10 de agosto de 2014 - 00:00

Nito Mestre: “Sui Generis se separó casi sin ganas de separarse”

Se presentará esta noche en el Teatro Independencia junto a una masa coral de más de 50 jóvenes. Repasará el clásico repertorio del mítico dúo que formó con Charly García en los ’70 y su carrera solista. “Lo importante siempre es saber para qué tocás”, so

La mirada está puesta en un punto fijo y el concepto es claro. "De qué me sirve que me halaguen como canto si no logro transmitir nada", se pregunta Nito Mestre, dueño de la voz que ha calado los huesos de generación en generación.

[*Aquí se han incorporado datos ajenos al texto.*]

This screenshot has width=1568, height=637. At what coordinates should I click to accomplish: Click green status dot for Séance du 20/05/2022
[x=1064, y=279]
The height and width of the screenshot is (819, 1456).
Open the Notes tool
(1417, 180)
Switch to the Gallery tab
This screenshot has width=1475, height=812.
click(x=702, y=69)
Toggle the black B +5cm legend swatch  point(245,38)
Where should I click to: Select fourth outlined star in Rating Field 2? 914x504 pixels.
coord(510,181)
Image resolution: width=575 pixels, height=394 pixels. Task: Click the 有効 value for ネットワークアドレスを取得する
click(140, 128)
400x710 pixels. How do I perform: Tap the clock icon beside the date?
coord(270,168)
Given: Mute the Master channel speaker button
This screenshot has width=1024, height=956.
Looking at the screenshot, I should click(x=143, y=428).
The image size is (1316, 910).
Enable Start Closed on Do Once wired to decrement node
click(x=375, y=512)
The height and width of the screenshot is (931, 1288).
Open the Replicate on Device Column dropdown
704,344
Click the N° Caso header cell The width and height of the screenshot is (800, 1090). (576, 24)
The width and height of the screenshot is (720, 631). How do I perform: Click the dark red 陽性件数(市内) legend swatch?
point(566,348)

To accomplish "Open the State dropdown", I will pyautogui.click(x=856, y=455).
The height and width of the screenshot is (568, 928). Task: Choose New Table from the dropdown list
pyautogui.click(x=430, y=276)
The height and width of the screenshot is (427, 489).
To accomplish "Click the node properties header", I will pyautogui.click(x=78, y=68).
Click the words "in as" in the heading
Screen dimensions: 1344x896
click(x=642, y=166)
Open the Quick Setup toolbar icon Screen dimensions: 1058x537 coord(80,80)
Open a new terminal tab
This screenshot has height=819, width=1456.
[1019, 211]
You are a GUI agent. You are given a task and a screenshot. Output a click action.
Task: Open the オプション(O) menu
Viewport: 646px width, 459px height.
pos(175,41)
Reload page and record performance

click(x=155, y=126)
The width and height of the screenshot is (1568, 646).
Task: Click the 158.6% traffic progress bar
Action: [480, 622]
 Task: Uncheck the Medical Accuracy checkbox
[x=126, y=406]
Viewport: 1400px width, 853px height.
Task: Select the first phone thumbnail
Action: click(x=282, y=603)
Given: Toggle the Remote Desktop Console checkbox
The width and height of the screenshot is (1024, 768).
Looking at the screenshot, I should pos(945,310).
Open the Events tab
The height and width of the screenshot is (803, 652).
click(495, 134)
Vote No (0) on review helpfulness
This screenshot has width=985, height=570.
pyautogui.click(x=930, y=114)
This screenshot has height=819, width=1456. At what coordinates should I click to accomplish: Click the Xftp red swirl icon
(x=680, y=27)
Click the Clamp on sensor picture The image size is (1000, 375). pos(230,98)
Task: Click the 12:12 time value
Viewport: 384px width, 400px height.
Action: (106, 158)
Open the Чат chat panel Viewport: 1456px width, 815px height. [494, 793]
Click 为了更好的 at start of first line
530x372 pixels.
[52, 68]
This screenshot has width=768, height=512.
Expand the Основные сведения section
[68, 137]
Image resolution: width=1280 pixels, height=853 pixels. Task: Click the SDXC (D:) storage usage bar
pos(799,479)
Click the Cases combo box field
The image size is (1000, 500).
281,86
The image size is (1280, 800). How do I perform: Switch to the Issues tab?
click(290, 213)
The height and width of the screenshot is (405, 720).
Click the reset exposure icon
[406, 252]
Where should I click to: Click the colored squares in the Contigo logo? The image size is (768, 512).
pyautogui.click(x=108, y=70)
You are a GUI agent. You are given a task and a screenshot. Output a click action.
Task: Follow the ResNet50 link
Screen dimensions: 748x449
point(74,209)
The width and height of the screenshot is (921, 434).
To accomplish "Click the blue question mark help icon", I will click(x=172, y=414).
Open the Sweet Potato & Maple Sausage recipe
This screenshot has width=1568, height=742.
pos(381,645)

Siendo un estudiante, en los años '70, le erizaba la piel a quien lo escuchara, de la mano de Charly García con la banda que lo catapultó a la fama, Sui Generis.

Para él la música es un cúmulo de cosas, es lo que dice la letra pero también es la armonía entre la ética, la amistad y la comunicación. “Inclusive para algunos es curadora”, dice Mestre y se apura en agregar: “¡Ojo! Yo no soy un curandero, que no se confunda eso”, brota el humor, tal como sucede sobre los escenarios.

Es consciente de que hay una calidad que debe respetarse y lo hace, pero lo importante es descubrir “para qué tocás –dice- saber qué generás en el público. Es una dosis de algo espiritual y creo que le hace bien en un punto en la vida a los demás”.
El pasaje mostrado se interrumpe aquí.